> Amaç 1:
İlk elementlerin oluşumunu anlatan metni hiçbir değişiklik yapmadan baştan sona alıntılayın.
> Amaç 2:
Kayıtlarda "Click the start date value 01/10/2020" ifadesinin geçtiği satırdan kayıtların son satırına kadar, iki uçtaki satırlar da dahil olmak üzere, her satırı aynen yazdırın ve resimleri yanıta koymayın.

> Sayfa:
------------------------------

Bilindiği gibi, evrenin büyük patlama teorisinin öngördüğü biçimde oluştuğu düşünülüyor. Bugün çevremizde var olan elementler de ilk olarak bu süreçle oluşmaya başladılar

Teoriye göre, evren ilk oluştuğu, henüz yıldızların oluşması için gerekli uygun ortamın meydana gelmediği zamanlarda en hafif (en düşük atom numaralı) üç element, bu oluşum döneminin sağladığı enerji ile meydana geldi. Bunlardan en büyük miktarda oluşanı %75 oranla Hidrojen, %25 oranla Helyum ve eser miktarda Lityum elementleriydi.

Daha sonrasında, evrenin bebeklik döneminin sonlarına doğru ilk yıldızlar oluşmaya başladı. Sadece Hidrojen ve Helyum elementinin baskın olduğu bu dönemde oluşan yıldızlar, evrenin daha küçük ve yoğun olması nedeniyle oldukça büyük boyutlardaydılar. Öyle ki, bugün “dev yıldız” olarak nitelenen 100-150 Güneş kütlesine sahip yıldızlardan daha büyük, 200, hatta 300 Güneş kütlesinde yıldızlar meydana gelmişti.

------------------------------

> Sağlanan kayıtlar:
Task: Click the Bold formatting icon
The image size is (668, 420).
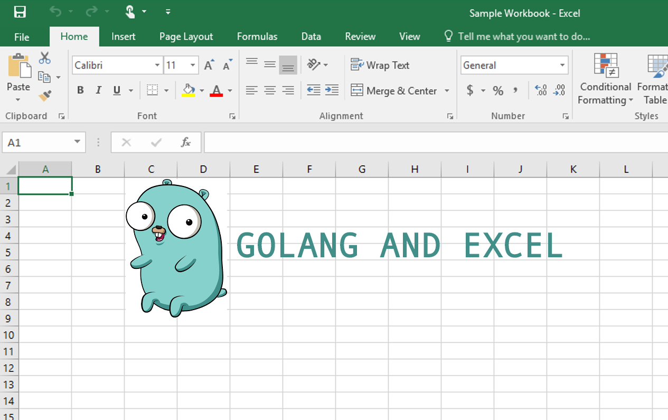Action: coord(80,90)
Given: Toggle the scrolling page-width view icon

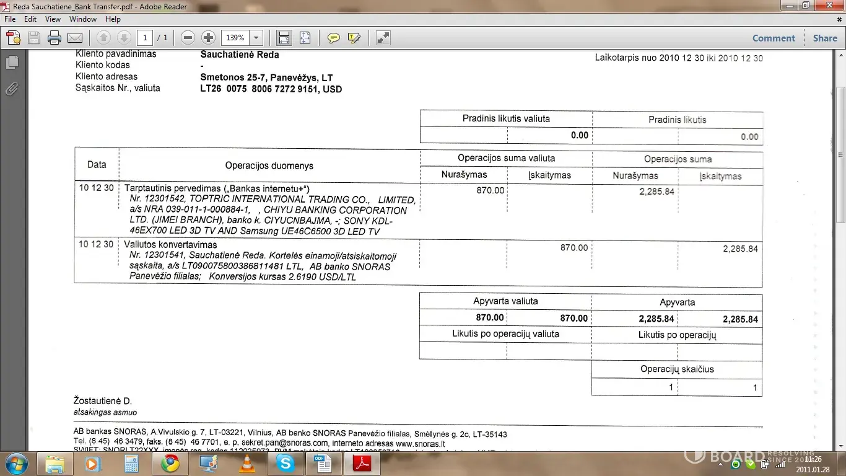Looking at the screenshot, I should click(x=284, y=38).
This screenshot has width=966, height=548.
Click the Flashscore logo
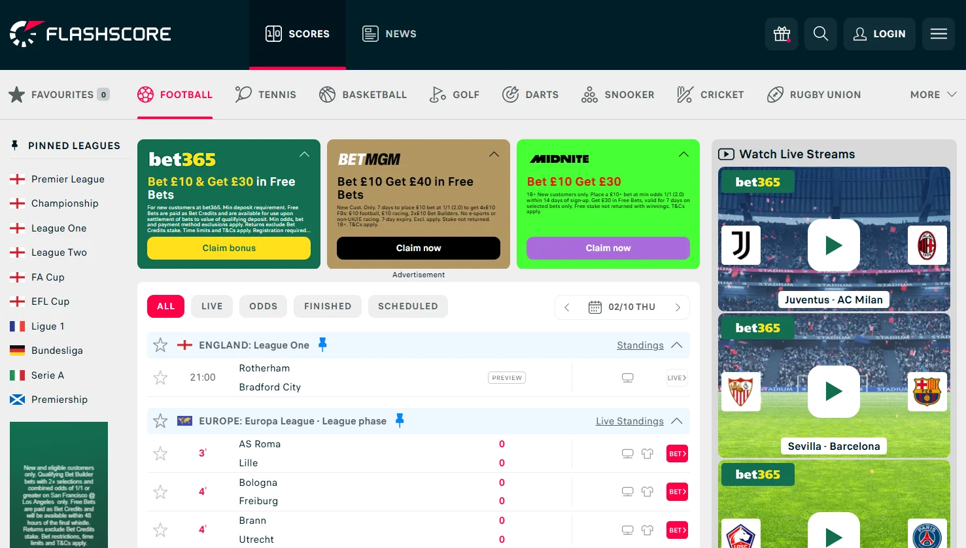[x=90, y=34]
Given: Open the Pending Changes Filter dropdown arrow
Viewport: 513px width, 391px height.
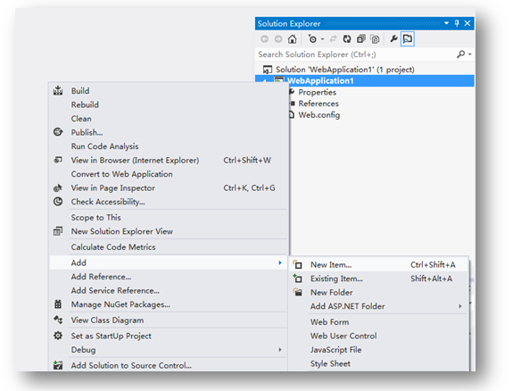Looking at the screenshot, I should 322,39.
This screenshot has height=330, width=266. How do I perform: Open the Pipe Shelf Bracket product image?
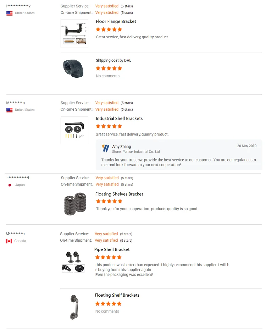tap(73, 261)
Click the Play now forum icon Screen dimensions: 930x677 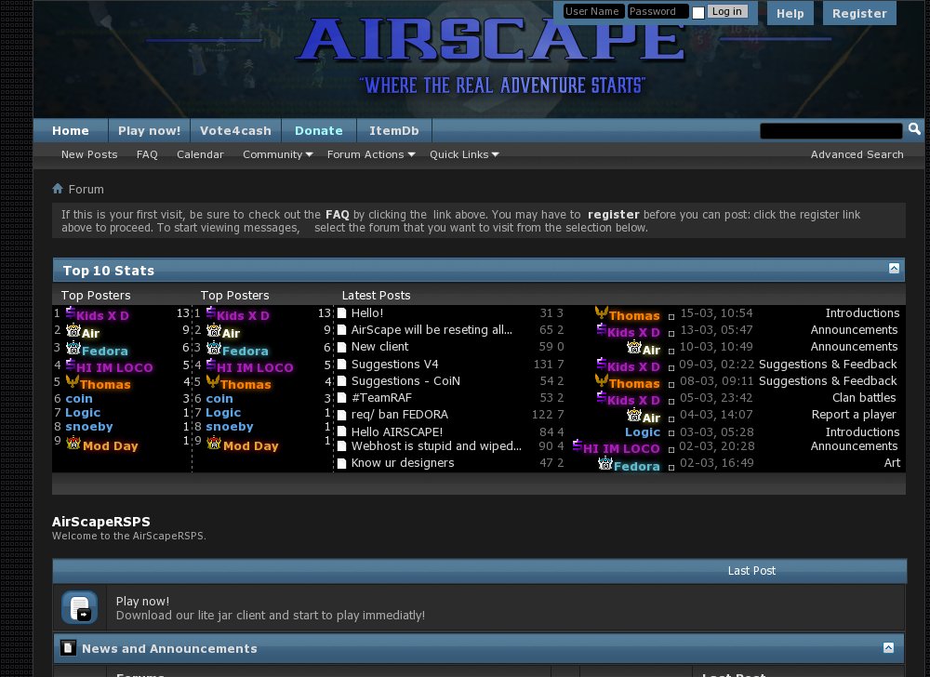tap(79, 607)
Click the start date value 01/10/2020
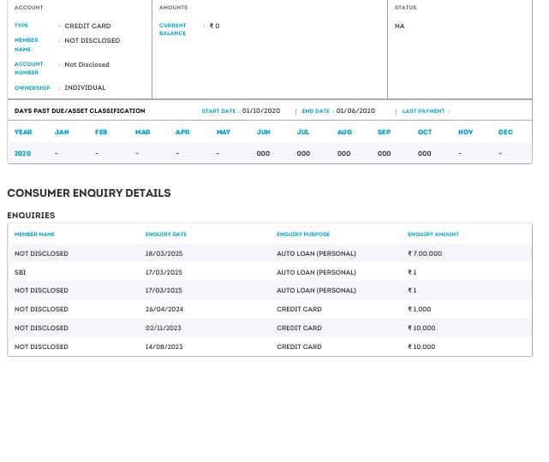 point(261,111)
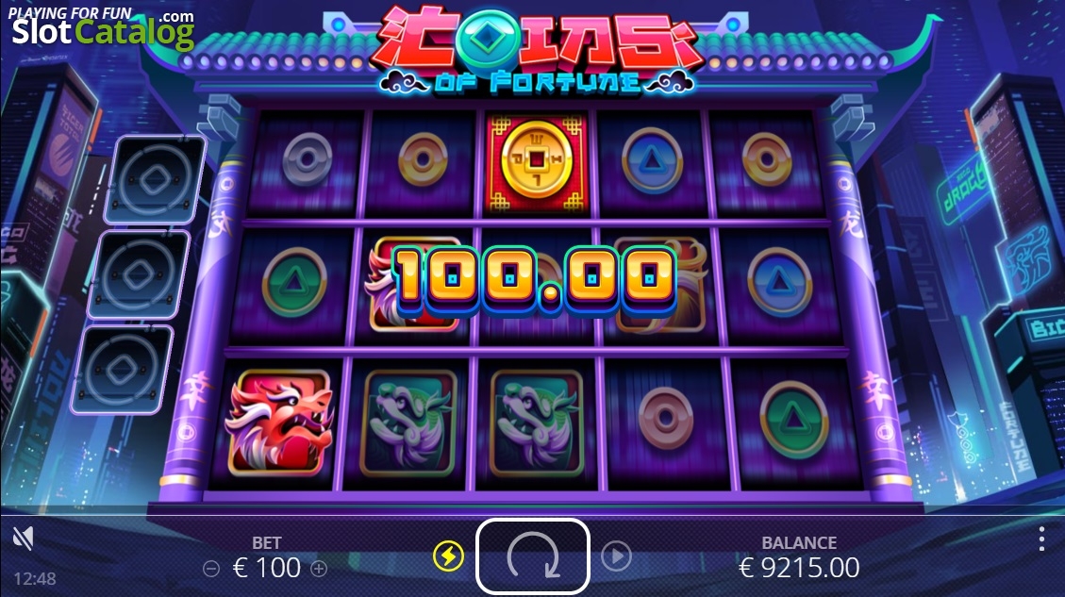Viewport: 1065px width, 597px height.
Task: Decrease the bet with the minus button
Action: pyautogui.click(x=211, y=569)
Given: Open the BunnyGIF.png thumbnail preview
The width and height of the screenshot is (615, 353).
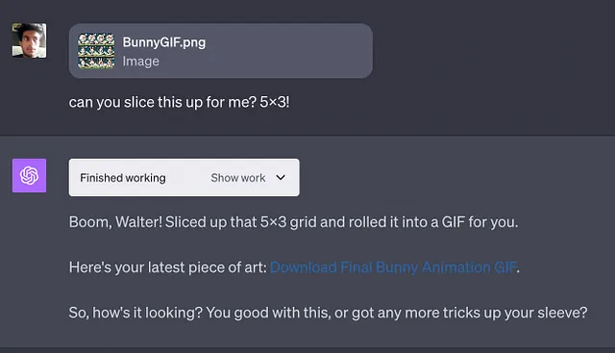Looking at the screenshot, I should coord(96,51).
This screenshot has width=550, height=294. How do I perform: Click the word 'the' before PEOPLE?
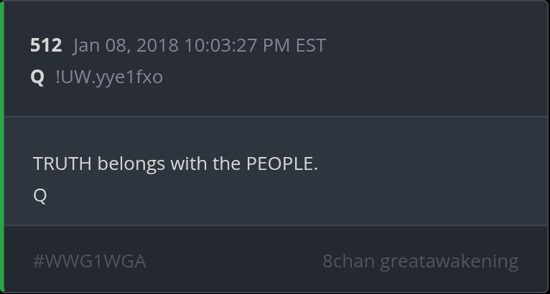(226, 163)
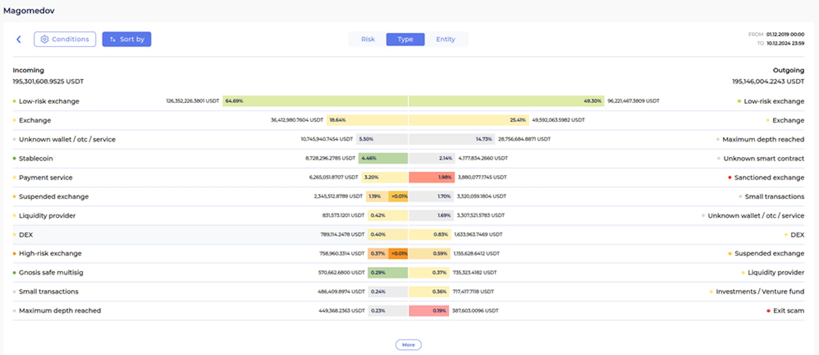Click the TO date 10.12.2024 field
819x355 pixels.
785,43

------------------------------

> Alıştırma yanıtı 1:
Bilindiği gibi, evrenin büyük patlama teorisinin öngördüğü biçimde oluştuğu düşünülüyor. Bugün çevremizde var olan elementler de ilk olarak bu süreçle oluşmaya başladılar

Teoriye göre, evren ilk oluştuğu, henüz yıldızların oluşması için gerekli uygun ortamın meydana gelmediği zamanlarda en hafif (en düşük atom numaralı) üç element, bu oluşum döneminin sağladığı enerji ile meydana geldi. Bunlardan en büyük miktarda oluşanı %75 oranla Hidrojen, %25 oranla Helyum ve eser miktarda Lityum elementleriydi.

Daha sonrasında, evrenin bebeklik döneminin sonlarına doğru ilk yıldızlar oluşmaya başladı. Sadece Hidrojen ve Helyum elementinin baskın olduğu bu dönemde oluşan yıldızlar, evrenin daha küçük ve yoğun olması nedeniyle oldukça büyük boyutlardaydılar. Öyle ki, bugün “dev yıldız” olarak nitelenen 100-150 Güneş kütlesine sahip yıldızlardan daha büyük, 200, hatta 300 Güneş kütlesinde yıldızlar meydana gelmişti.

> Alıştırma yanıtı 2:
Click the start date value 01/10/2020
 point(261,111)
Viewport: 1065px width, 597px height.
Task: Decrease the bet with the minus button
Action: pyautogui.click(x=211, y=569)
Given: Open the BunnyGIF.png thumbnail preview
The width and height of the screenshot is (615, 353).
Looking at the screenshot, I should coord(96,51).
This screenshot has width=550, height=294. How do I perform: Click the word 'the' before PEOPLE?
(226, 163)
Click the TO date 10.12.2024 field
819x355 pixels.
785,43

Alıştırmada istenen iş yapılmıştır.